DESCRIÇÃO DO EXERCÍCIO:
Separe e copie todas as linhas dos itens abaixo que contêm a palavra "screenshot". Leve em conta a diferença entre maiúsculas e minúsculas.

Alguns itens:
======
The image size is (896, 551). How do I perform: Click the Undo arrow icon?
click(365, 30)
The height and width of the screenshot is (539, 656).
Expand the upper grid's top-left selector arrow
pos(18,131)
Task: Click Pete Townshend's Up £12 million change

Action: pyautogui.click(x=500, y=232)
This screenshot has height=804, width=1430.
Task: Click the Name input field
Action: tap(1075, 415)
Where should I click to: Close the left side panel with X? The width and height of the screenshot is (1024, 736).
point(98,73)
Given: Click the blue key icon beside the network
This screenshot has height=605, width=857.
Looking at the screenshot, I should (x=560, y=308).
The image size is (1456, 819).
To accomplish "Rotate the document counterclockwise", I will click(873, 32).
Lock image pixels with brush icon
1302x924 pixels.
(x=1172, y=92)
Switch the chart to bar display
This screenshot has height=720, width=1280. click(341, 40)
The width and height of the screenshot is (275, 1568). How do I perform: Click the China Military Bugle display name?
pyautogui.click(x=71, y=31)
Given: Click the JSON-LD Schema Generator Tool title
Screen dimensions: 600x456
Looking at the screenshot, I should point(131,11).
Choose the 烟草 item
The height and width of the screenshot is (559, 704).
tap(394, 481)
======
SOLUÇÃO DA TAREFA:
The height and width of the screenshot is (539, 656).
This screenshot has height=804, width=1430.
Where should I click to: Close the left side panel with X? The width and height of the screenshot is (1024, 736).
This screenshot has height=605, width=857.
Looking at the screenshot, I should (x=560, y=308).
This screenshot has height=720, width=1280. click(341, 40)
The width and height of the screenshot is (275, 1568). How do I perform: Click the China Military Bugle display name?
Looking at the screenshot, I should point(131,11).
The height and width of the screenshot is (559, 704).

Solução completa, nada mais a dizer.